------ Reading text

Also I get the impression he's not well-liked either by activists or MPs

He's a total careerist and not anywhere near as smart as he thinks. He only got into Parliament because he was running against the odious Steve Reed for the Labour candidacy in Streatham and Reed (who has a gift for pissing people off) pissed what's left of the local Labour Party off even more than before by acting as though it was a coronation. Chuka got lucky, or more likely he's just got a careerists nose for an opportunity. He's the grandson of a High Court Judge, went to private schools and has said he'd send his children to the same. His main asset is having a few drops of African blood so he can make all his upper-middle class chums feel excitingly non-racist.

I'm not a fan.
 
I don't think Boris will pick up a leadership role until after he's quit being mayor, otherwise it'd be a bit of a piss take (not necessarily beyond him, but I think his current employers wouldn't look on it favourably).

------------

Problems →
[A] In the comment on Chuka and Boris, why does the writer expect Boris to wait until he has quit as mayor before taking up a leadership role?
[B] Could you continue the comment on Chuka and Boris, picking up right after its last sentence?

------ Provided material

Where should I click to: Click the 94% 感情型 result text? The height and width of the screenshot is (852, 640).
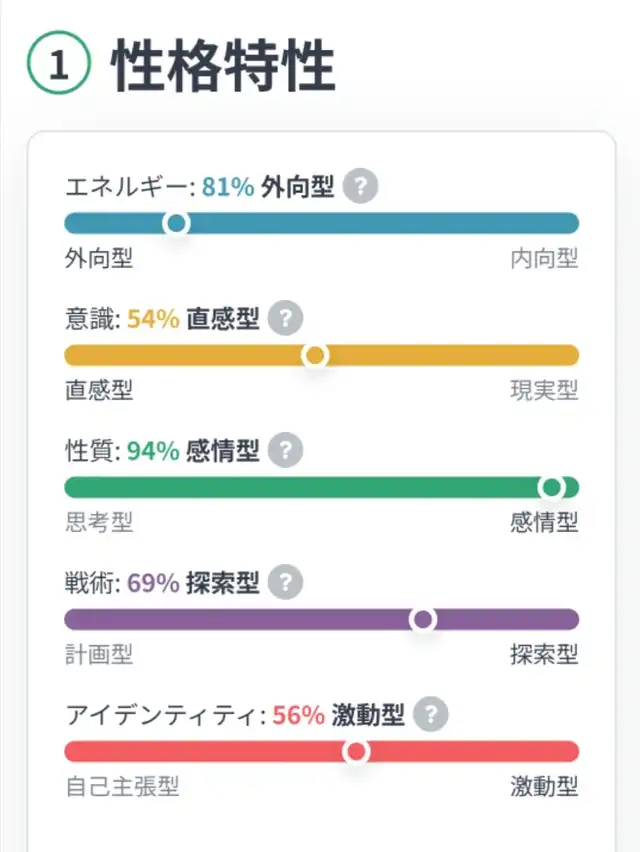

------------

Responses for each task →
[A] The writer thinks taking a leadership role while still mayor would be "a bit of a piss take." The writer also believes his current employers wouldn't look on it favorably.

[B]
The Evening Standard looked into these sorts of possibilities in February:

http://www.standard.co.uk/comment/c...-mean-an-early-mayoral-election-10049225.html

£18 million cost to taxpayer if he quits as mayor before November 5th (if he quits with less than 6 months till next mayoral election then the statutory deputy steps in to finish the term, otherwise there has to be a by-election).
 
Chukka is definitely seen as a contender for Labour leadership, but largely by himself.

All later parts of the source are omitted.